Airline boondoggles result in more inefficiency

I don’t particularly enjoy flying. Years ago, it used to be something of a novelty when I started working for Farm Press and found myself posted to faraway and exotic places like Roanoke, Va, and Lexington, Ky.

I had been on airplanes only a few times before I started globetrotting for Farm Press. I flew to London my senior year in college for a two-week winter curriculum enhancement program/junket.

I flew several times to and from basic training (Greenville, S.C., to Fort Knox, Ky.), trips I’d just as soon forget, except for the return legs.

Lately, flying has lost its luster. Consider my latest venture into the wild blue yonder, a weekend getaway to Auburn, Ala., to watch my wife’s alma mater get embarrassed by the University of Kentucky. But the grandsons were there so it wasn’t all a bust.

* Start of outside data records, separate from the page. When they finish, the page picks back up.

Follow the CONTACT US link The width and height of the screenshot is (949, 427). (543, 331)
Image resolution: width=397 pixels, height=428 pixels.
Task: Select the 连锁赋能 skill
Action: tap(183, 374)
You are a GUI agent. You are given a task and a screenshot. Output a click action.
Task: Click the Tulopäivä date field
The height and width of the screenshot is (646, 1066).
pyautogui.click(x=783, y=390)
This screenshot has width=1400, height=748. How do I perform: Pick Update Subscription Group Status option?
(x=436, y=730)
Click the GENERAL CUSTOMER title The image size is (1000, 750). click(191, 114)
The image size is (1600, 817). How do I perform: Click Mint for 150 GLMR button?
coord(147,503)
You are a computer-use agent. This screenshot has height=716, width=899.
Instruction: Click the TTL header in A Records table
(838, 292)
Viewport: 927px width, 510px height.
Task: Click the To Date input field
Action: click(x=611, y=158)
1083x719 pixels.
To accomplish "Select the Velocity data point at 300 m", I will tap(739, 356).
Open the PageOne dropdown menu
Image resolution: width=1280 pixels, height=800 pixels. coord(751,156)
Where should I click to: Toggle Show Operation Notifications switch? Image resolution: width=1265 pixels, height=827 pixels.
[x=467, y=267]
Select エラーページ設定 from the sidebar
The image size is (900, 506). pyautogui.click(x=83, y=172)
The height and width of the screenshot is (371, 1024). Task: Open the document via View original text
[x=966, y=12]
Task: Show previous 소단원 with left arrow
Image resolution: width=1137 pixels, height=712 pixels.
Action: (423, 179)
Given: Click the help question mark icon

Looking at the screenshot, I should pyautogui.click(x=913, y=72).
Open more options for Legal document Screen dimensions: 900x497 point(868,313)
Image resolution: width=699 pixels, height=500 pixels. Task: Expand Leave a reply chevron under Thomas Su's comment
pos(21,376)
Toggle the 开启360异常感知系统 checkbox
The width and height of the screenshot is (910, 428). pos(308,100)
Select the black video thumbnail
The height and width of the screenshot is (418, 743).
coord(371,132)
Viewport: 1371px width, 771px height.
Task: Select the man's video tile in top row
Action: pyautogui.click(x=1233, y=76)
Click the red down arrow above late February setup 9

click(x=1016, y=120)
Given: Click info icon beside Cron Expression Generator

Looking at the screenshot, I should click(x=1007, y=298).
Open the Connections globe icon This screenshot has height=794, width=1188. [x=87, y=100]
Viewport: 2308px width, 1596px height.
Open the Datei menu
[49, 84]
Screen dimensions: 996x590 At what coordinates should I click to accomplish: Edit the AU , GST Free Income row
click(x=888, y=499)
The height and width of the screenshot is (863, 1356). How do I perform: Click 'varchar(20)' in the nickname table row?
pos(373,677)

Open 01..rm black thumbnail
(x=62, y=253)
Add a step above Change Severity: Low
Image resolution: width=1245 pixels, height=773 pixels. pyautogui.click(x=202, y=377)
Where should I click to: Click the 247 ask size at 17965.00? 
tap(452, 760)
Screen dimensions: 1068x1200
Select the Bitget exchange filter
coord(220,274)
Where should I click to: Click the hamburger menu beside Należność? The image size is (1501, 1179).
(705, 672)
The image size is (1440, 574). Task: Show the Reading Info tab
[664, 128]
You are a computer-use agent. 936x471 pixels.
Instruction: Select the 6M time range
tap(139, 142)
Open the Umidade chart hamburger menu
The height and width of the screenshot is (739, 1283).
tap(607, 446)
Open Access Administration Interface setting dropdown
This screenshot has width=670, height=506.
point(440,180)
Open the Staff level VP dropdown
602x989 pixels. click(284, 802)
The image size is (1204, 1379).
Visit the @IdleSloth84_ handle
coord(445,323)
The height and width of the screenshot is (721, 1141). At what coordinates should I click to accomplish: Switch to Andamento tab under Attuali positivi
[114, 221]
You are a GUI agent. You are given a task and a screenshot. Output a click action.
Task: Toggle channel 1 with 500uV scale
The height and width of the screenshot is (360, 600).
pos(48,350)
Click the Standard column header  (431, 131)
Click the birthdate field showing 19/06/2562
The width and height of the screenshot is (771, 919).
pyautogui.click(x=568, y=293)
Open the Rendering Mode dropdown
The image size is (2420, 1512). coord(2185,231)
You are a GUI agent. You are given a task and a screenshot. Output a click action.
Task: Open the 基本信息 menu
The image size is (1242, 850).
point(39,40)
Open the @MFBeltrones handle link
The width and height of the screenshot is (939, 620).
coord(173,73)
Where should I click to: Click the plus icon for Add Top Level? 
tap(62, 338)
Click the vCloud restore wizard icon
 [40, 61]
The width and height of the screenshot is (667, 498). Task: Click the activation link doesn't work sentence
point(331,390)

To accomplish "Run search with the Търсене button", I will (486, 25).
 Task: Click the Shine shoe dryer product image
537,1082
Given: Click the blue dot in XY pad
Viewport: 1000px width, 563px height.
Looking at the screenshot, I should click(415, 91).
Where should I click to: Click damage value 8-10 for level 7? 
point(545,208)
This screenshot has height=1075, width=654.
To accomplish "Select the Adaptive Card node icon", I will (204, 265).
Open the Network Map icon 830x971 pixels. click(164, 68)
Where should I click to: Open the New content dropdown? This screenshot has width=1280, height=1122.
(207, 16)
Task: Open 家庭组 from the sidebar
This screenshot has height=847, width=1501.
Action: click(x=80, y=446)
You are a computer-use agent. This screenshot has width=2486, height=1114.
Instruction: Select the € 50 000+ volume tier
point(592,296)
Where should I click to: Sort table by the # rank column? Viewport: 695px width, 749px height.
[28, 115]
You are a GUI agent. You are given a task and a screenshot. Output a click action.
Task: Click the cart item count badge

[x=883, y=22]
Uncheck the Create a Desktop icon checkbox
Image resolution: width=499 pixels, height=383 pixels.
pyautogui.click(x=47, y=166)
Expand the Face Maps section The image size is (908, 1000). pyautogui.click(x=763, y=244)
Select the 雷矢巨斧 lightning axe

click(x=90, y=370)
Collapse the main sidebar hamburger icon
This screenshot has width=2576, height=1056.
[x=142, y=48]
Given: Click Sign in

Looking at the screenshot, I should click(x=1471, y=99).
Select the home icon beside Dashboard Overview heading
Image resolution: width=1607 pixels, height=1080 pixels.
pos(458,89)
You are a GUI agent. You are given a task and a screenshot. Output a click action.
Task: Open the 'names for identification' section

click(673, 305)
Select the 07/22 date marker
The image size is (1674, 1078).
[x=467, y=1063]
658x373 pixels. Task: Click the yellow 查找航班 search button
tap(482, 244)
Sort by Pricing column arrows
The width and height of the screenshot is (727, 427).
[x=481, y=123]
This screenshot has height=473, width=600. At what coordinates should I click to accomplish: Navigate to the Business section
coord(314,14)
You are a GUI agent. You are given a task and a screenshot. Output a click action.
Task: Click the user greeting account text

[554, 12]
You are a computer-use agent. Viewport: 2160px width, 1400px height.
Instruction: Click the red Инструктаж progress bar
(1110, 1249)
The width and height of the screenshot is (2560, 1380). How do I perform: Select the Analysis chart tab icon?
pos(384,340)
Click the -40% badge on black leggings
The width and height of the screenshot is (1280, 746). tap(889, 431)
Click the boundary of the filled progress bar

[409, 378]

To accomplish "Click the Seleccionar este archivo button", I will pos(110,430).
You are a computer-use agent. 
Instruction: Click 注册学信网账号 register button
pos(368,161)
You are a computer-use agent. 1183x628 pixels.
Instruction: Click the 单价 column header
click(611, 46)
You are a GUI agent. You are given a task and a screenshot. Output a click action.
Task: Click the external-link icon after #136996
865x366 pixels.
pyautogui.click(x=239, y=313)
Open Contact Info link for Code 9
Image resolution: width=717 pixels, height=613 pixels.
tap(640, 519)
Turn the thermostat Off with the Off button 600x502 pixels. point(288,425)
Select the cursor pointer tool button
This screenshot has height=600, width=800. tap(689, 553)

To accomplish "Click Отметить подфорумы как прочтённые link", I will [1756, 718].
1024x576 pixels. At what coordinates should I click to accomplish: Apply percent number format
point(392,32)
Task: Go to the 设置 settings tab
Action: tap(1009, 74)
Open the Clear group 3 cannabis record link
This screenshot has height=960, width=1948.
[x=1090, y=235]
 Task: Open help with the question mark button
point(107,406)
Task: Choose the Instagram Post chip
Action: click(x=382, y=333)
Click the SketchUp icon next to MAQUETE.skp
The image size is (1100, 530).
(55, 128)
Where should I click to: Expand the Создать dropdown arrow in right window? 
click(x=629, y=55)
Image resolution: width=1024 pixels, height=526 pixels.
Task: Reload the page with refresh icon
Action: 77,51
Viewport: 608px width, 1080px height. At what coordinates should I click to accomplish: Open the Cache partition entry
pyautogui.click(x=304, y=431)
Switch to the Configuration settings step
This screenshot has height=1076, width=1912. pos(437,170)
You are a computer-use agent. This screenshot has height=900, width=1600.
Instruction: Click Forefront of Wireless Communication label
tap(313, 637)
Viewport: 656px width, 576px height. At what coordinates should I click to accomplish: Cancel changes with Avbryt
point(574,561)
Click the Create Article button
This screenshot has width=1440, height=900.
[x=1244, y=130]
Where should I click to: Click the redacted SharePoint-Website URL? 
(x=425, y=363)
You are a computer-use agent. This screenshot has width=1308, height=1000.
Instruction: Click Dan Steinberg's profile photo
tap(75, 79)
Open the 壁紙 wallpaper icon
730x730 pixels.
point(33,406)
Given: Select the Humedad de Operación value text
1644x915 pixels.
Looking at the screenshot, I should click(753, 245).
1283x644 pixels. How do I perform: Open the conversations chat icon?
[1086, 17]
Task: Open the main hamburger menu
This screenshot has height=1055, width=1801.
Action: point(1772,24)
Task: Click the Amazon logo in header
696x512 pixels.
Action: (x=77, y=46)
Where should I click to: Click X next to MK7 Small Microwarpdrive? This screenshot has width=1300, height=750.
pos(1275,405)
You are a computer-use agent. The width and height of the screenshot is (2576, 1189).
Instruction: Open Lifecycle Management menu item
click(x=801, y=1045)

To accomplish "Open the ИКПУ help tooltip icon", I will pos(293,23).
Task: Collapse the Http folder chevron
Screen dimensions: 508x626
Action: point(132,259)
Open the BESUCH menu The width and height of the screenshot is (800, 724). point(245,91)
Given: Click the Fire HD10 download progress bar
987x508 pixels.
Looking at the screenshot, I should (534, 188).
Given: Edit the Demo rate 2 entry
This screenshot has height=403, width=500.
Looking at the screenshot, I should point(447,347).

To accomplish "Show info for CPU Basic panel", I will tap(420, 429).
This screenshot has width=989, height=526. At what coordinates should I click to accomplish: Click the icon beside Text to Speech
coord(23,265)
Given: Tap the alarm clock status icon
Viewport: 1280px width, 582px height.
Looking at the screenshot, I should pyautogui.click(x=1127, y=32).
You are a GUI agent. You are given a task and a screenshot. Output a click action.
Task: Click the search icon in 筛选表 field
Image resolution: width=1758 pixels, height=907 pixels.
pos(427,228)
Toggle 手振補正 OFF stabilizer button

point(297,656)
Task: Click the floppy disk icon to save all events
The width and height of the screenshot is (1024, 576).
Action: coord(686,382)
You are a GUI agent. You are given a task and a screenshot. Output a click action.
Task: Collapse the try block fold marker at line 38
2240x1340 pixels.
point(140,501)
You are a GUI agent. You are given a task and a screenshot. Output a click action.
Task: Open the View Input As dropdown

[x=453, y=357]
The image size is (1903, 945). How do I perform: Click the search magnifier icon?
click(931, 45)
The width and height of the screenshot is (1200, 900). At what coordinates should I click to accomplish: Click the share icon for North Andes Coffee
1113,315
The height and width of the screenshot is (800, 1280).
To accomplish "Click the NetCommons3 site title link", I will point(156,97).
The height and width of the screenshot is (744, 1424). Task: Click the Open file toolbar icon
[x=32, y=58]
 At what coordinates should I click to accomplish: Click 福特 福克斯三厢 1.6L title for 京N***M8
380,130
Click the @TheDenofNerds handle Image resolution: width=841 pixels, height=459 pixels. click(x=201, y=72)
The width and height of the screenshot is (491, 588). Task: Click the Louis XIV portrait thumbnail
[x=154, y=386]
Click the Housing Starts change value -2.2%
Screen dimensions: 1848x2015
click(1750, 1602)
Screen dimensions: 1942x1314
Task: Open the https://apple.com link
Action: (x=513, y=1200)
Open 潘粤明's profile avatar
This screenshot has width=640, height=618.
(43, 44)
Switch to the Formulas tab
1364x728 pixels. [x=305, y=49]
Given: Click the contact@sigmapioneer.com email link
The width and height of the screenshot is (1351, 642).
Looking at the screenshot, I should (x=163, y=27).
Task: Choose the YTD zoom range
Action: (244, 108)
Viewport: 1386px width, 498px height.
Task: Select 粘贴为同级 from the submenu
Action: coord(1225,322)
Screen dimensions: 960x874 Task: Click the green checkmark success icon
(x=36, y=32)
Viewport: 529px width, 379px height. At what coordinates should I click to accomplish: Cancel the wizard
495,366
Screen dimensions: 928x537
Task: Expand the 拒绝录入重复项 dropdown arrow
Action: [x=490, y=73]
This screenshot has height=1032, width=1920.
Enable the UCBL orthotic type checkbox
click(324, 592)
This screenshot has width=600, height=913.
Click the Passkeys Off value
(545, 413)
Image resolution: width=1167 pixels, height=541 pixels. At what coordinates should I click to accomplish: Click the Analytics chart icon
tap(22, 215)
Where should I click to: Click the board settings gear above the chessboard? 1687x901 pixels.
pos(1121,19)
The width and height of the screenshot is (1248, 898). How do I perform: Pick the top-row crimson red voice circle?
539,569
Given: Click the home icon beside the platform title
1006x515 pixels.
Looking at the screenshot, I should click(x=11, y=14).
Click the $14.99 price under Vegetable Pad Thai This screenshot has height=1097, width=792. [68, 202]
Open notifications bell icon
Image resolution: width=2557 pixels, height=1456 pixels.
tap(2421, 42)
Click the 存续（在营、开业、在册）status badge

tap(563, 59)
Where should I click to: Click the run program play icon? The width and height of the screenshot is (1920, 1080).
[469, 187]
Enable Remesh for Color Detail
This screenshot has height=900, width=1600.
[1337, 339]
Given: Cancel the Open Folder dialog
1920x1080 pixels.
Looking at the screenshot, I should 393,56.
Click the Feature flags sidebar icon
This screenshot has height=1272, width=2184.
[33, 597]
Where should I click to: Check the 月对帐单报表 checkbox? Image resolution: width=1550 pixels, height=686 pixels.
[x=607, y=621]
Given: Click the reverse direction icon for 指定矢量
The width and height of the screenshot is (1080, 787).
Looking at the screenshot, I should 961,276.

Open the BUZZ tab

The trip, however, was less than pleasant. The DFW-to-Birmingham leg wasn’t particularly bad, just a tight squeeze into those less than big enough seats. Coming back was a bit iffy for an hour or so.

We arrived at the airport well ahead of time, but on checking in (without checking bags and more on that later) found we did not have seats and would have to check with the gate attendant for seat assignments to Dallas.

The gate attendant was not in attendance when we arrived, so we had to amuse ourselves while she found her way to her post. She showed up about 45 minutes before the flight was scheduled to board and proceeded to inform the gathered travelers that the flight had been oversold and they would appreciate some volunteers to take a later flight for the tempting sum of a $150 voucher.

She needed 10 volunteers. That means they promised seats to 10 more people than they had room for, assuming, I suppose, that folks would be so impressed with Alabama that they would elect to stay a few more days or that a few would get lost on the way to the airport and have to book a later flight. Apparently, we all needed to get home and managed to find the airport.

No takers on that initial offer. They upped the ante to $200 — still no takers. $225? Nope. Pat and I never considered volunteering. She had to work the next day; I had a doctor’s appointment. But we understood that if volunteers did not step up, we’d be making other arrangements to get home. And did I mention that the next available flight, on which the airline would have been happy to book us, was not until late afternoon of the following day?

At $300 the gate attendant finally got enough takers to free up seats and we made it home. I can only assume that someone in the airline industry thinks it good business to book more flyers than they have seats for, but 10 over seems a bit extreme. They had to shell out $3,000 to convince 10 people to wait for a later flight. Unintended consequences of promising more than one can deliver: Eating $3,000 worth of vouchers.

And now that baggage thing. We checked no bags on either leg of the journey since to do so would have added $80 to the cost of the trip. So we, like most everyone else on the plane, lugged more bags than made reasonable sense through the airport, through security and through the narrow space between the seats to the back of the plane.

Unintended consequences: More carry-on baggage means more time to get everyone through security (likely more stress on the security personnel), longer to get everyone onto the plane, and longer to get everyone off. Delays are inevitable or more inevitable than usual.

Makes no sense to me. No wonder airlines are losing money and losing a lot of customer goodwill.